Input records section start
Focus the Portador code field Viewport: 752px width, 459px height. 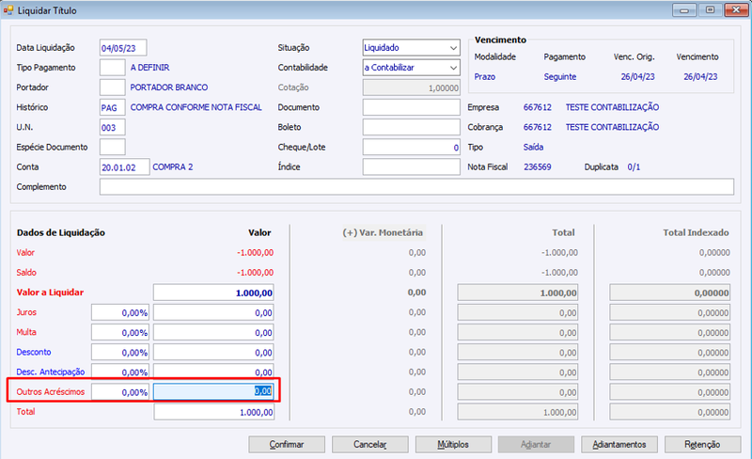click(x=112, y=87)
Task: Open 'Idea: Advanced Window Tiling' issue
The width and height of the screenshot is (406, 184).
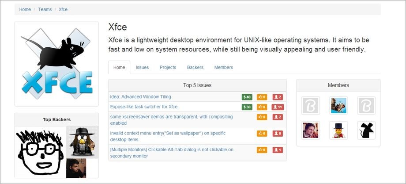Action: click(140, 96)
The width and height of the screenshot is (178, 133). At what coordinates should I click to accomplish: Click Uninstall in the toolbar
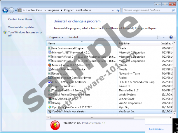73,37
Input records section end
Input records section start
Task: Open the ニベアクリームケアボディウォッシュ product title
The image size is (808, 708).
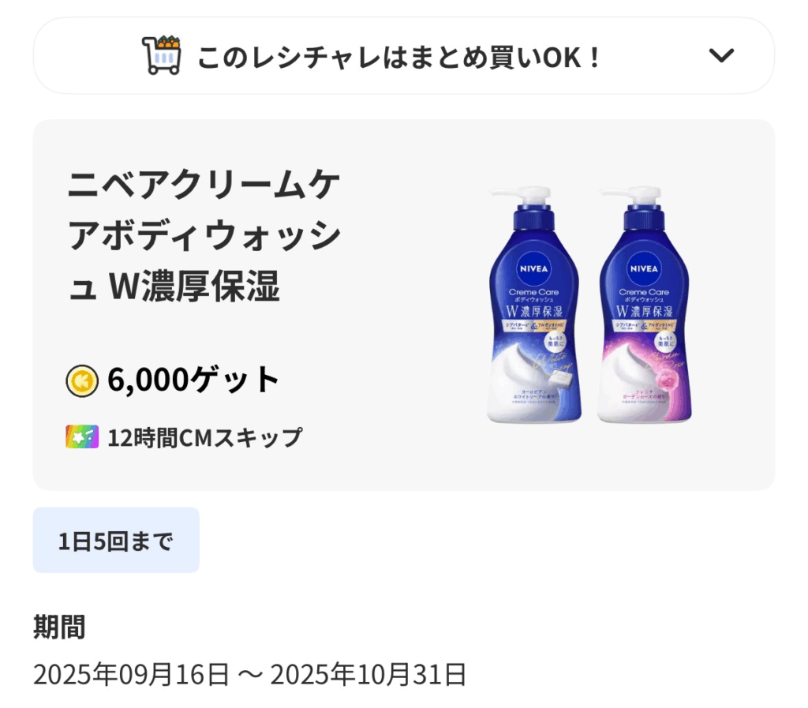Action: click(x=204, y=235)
Input records section end
What to work on> For this exercise, return every line from the data that holds the string "Open".

Solution to the exercise>
Task: Open 'Idea: Advanced Window Tiling' issue
Task: Open the ニベアクリームケアボディウォッシュ product title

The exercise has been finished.